To do that, utilize what I call the path of least resistance. The path of least resistance is a very simple principle with a myriad of uses that will help you establish new habits.
The principle is pretty simple. When we do something, there is inevitably some amount of force that works against us. Think of it as the mental version of inertia. I like to simply call it resistance. This resistance is a form of pain we feel when attempting to take an action. Which, as a result, often keeps us from acting because we’re programmed to avoid pain.
This resistance is the result of many things, both outer and inner, but for the sake of this point, we’ll be talking about the outer resistance that we encounter when trying to establish new, positive habits. This includes:
- Distractions such as our smartphone, social, or T.V.
- The structure of our daily life
- And the positioning of physical items in our vicinity.
So, what are you supposed to do? It’s pretty simple: make what you want to do (whatever action is associated with the habit) easier to do and other potential distractions and barriers harder to get to or less obstructive.
For example, if you want to make drinking eight glasses of water a day your new habit, you need to remove other drinks like soda and juice from where they’ll be easy to access and keep your water next to you. Another thing you can do is keep your water in a cantine that’s easier to open than the twist cap of a typical store-bought water bottle.
Both of these things sound insignificant, but when added up they make a noticeable difference in either encouraging or discouraging you to act.
2. Get crystal clear on why you want it
Second, you need to get really clear on why you want to establish this new habit.
It’s not enough just to decide you want to wake up early every day, you need to have a really compelling reason why you want to rise early. Otherwise, believe me, it will never happen.
Take a few minutes – an hour even – to form a very clear picture of why setting this new habit is important to you and what it will allow you to do. Write this reason (or reasons) down on your smartphone, computer, or a piece of paper. Wherever you’re more likely to see it each day.
Also, make sure that when you write this reason down, you describe it based on the emotions you feel when you imagine having created the habit.
So, going back to our early rising example, imagine the emotions you’d feel if you were able to wake up in the quiet of the morning each day and have your peaceful little moment in time to journal, exercise, meditate, and get off to a running start for the day. How would this make you feel? It’s these emotions which will make your why really compelling.
Once you’ve done this, just make sure you’re looking at it once or twice a day so that you keep that reason top-of-mind.

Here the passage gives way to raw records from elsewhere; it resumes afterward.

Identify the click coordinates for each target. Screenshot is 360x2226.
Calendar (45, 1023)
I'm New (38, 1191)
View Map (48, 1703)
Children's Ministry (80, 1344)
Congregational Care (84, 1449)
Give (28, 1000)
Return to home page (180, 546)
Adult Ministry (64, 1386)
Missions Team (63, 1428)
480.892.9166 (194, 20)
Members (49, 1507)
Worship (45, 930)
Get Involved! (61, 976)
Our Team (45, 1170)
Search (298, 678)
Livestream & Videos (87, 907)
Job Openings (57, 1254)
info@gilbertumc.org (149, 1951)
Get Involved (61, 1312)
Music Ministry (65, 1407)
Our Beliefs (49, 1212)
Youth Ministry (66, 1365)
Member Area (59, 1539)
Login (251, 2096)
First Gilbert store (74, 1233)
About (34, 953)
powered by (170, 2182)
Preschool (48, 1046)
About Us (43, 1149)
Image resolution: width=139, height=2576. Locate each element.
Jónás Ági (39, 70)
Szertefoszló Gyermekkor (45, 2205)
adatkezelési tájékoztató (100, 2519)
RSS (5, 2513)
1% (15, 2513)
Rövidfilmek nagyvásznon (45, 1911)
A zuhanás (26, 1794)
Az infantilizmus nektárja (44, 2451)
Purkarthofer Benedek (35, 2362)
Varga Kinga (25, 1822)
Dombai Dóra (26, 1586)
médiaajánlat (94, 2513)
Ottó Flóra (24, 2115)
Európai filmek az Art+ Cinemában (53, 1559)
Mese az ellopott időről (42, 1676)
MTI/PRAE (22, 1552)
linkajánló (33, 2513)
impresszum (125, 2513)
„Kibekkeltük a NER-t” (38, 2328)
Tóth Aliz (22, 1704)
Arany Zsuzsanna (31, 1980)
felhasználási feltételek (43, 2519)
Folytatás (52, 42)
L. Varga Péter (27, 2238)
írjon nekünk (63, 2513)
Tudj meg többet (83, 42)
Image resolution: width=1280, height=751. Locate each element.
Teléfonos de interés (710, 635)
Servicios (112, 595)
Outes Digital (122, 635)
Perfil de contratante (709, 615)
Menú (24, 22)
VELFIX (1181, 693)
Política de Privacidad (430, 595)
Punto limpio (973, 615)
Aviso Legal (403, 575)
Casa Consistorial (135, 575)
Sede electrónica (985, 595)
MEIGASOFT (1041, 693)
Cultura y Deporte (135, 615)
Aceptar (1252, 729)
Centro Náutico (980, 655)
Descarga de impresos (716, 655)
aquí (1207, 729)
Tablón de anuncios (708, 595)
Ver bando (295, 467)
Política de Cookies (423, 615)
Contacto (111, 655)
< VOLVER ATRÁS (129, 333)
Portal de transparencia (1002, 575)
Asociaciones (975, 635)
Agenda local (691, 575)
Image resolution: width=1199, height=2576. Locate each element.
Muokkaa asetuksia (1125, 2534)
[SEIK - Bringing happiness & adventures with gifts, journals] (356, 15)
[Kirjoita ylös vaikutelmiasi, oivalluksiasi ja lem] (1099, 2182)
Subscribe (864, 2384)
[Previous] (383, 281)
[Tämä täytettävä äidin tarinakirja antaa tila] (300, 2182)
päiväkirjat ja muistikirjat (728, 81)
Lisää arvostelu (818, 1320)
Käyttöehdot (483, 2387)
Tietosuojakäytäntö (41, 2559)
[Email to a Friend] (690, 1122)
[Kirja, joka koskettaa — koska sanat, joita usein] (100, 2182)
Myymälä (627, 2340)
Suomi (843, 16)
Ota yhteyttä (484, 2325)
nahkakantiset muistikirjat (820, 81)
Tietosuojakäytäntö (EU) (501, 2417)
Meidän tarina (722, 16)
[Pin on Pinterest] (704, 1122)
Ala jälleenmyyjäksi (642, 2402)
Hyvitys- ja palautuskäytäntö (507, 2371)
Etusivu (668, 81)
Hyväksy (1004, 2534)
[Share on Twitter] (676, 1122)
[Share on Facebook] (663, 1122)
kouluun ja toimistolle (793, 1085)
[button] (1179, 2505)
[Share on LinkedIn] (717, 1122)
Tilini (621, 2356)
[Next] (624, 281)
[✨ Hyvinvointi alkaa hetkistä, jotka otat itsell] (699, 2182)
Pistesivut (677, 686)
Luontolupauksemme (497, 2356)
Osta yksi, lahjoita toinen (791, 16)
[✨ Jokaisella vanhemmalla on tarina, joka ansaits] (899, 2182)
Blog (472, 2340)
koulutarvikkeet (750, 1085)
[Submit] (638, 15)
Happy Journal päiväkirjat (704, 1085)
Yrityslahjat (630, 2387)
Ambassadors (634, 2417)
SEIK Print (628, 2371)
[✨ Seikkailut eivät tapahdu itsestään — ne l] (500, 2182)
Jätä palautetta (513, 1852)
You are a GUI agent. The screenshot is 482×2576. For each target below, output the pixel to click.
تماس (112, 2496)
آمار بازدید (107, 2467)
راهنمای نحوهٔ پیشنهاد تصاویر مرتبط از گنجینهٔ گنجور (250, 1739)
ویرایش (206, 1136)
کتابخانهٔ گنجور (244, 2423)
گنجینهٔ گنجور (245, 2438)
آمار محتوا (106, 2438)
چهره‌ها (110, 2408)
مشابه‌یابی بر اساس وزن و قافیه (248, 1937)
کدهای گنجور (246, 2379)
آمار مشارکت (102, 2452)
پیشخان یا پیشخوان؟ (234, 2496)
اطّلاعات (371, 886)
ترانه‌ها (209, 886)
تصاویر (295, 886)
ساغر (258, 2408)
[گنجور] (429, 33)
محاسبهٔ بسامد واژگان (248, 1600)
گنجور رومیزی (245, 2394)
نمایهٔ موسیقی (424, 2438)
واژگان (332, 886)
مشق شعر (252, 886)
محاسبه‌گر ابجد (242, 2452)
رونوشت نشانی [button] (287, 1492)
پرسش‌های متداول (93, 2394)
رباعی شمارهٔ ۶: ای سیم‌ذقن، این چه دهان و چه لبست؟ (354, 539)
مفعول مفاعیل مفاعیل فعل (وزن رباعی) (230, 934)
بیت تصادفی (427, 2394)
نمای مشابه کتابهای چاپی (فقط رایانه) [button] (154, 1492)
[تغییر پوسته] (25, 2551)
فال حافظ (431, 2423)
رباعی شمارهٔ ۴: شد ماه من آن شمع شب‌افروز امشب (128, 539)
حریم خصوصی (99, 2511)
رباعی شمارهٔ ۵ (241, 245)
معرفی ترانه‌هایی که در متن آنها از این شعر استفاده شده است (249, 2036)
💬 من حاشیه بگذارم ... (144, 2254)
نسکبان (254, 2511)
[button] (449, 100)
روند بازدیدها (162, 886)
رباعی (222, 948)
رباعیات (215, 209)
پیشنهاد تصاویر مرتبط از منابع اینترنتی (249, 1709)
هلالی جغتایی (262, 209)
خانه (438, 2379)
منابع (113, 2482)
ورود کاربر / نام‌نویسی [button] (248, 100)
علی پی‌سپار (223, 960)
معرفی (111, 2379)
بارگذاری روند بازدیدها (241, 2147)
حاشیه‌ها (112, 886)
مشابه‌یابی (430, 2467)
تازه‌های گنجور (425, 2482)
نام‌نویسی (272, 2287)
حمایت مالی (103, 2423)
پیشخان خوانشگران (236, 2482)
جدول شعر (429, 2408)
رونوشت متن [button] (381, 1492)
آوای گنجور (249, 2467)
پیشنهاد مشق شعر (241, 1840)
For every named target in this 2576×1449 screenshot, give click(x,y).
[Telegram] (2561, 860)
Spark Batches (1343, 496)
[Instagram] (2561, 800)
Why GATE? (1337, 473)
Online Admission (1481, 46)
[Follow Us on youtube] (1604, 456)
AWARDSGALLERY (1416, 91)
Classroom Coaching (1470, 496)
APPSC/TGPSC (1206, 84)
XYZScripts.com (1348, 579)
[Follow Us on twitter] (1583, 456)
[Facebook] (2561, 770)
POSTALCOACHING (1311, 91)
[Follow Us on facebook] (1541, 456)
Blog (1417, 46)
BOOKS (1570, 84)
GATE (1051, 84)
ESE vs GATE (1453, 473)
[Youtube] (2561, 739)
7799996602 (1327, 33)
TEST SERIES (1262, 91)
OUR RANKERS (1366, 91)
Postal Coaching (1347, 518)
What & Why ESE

3. Remove expectations (and pressure) by shifting to a lifestyle mindset
This last one is the easiest of all to apply, however, for that reason it’s also the easiest to write off and forget about.
Don’t do that.
This simple shift in your mentality, from that of a habit which you have a goal of “acquiring” to a long-term change you’re making in the way you live your life, transforms the way we think and act with regards to that habit.
It does a few things. First, and most importantly, it removes all expectations. All of a sudden, failure isn’t possible. If you’re making a new lifestyle change, it’s not about doing or not doing, success or failure – it simply becomes a matter of when.
Second, and as a result of this, a ton of pressure is removed from your shoulders. You no longer feel pressed to get up early, to go work out, or whatever it is you’re trying to do. This might sound bad, but really, you need to remove this pressure so that your motivation and energy for the task can take over and run freely.
It’s the same principle as when we’re stressed and trying to do something creative. When we’re overly stressed, our creative pathways shut down and we can’t create anything. By changing your mindset and removing these arbitrary expectations, you suddenly find it easier to take action (and habits established like this are healthier and more likely to stick).
Establishing new habits is tough, no matter what you do. However, I’ve found that these three things make setting and establishing new habits far more reliable. Plus, the habits you do set are stronger and last longer.
So, take these three strategies and apply them to implement a new, positive habit that will move your life forward.